In reality it would be bloody horrific to be honest with you. Living with a bunch of single mums that you barely know. Maybe between eight and eleven kids running around. Completely different parenting styles. Completely different personalities. Different incomes etc... As much as 15 people sharing 2 kitchens - or maybe just one, and just a couple of bathrooms/toilets.

Some of them would be bringing boyfriends around, some would be bringing mates around. Some would be really outgoing, some would be really shy. There's no way in a million years that this would work in probably 80 to 90% of cases.

It's very much a fantasy and a fanciful idea. Maybe you should write a six part mini series for Channel 4 @Smooksy . About four or five single moms and their twelve kids living together. In two 3-bed, council houses that have been knocked together. Could be a laugh on telly. Not in real life though.

Sounds like you may be happy in a commune OP.

SummerWinds · 16/02/2023 22:55

I can already visualise some of the threads if this were to go ahead. Most people seem to have a job tolerating their own family, never mind friends over a few days such as Xmas.
I think there's a very valid reason why this kind of set up is not too common, in theory sounds well and good, the reality would be very different.
Personally it would be my worst nightmare.

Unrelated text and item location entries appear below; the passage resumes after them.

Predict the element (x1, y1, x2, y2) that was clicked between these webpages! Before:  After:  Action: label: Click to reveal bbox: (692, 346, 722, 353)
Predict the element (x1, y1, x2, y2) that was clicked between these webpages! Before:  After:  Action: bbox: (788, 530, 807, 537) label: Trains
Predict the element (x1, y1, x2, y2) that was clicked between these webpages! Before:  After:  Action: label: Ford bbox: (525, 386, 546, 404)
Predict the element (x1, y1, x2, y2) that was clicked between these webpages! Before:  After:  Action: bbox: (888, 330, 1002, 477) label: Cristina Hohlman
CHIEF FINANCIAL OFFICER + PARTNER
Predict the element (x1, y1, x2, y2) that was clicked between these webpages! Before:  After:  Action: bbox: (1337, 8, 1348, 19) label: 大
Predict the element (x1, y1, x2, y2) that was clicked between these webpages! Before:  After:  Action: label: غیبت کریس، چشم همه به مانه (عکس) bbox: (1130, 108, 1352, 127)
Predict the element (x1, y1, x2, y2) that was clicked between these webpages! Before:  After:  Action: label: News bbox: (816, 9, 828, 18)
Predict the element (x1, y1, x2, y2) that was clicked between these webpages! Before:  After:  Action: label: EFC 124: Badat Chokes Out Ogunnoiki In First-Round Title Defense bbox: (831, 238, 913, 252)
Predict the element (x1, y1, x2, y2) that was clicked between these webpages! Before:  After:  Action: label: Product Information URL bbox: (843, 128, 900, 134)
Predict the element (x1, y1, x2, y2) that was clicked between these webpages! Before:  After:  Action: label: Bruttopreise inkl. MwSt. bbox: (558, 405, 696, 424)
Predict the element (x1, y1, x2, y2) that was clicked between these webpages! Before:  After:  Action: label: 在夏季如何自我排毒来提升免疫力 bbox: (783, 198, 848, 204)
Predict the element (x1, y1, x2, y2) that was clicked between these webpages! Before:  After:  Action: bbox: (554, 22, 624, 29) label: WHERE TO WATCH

SummerWinds · 16/02/2023 22:56

And l am a lone parent but it doesn't appeal in the slightest.

threeplusmum · 16/02/2023 23:09

I can see many ways that setup could go wrong. It sounds fun but I think the opportunity for problems to arise is very likely.

SpinningFloppa · 16/02/2023 23:37

The threads would be hilarious! Even another to add to the list of what could go wrong, what if the kids don’t get on? Would make things very awkward

Smooksy · 17/02/2023 08:37

The idea isn't to have 4 or 5 single mums with 12 kids in a shared council house...agreed that would be awful. It's more like 2 single mums with 2-3 kids in a house (with garden) as opposed to flat with no garden which is usually all that is affordable as single mum...perhaps you've missed the point there....

OP posts:
Theelephantinthecastle · 17/02/2023 08:44

Smooksy · 17/02/2023 08:37

The idea isn't to have 4 or 5 single mums with 12 kids in a shared council house...agreed that would be awful. It's more like 2 single mums with 2-3 kids in a house (with garden) as opposed to flat with no garden which is usually all that is affordable as single mum...perhaps you've missed the point there....

My friend who did it for a while, they went for a huge place which needed work doing but they got a good deal and they had enough space to have a separate kitchen each - one was more of a kitchenette but still functional.

When that didn't work out, she went next for a big house that was divided into flats so they had one flat each but they sort of opened up the space a bit so that they could easily babysit for each other & that was probably more successful as an arrangement though that also fell through eventually

Onceinamoon · 10/03/2025 21:04

Hello!

I am keen to be able to share a home and live with other single mums in the south of Spain. Are there any mums here interested? I have a house with space for 3 more mums + kids.

i have a small baby 18 months and we are going to move in the next 9-12 months.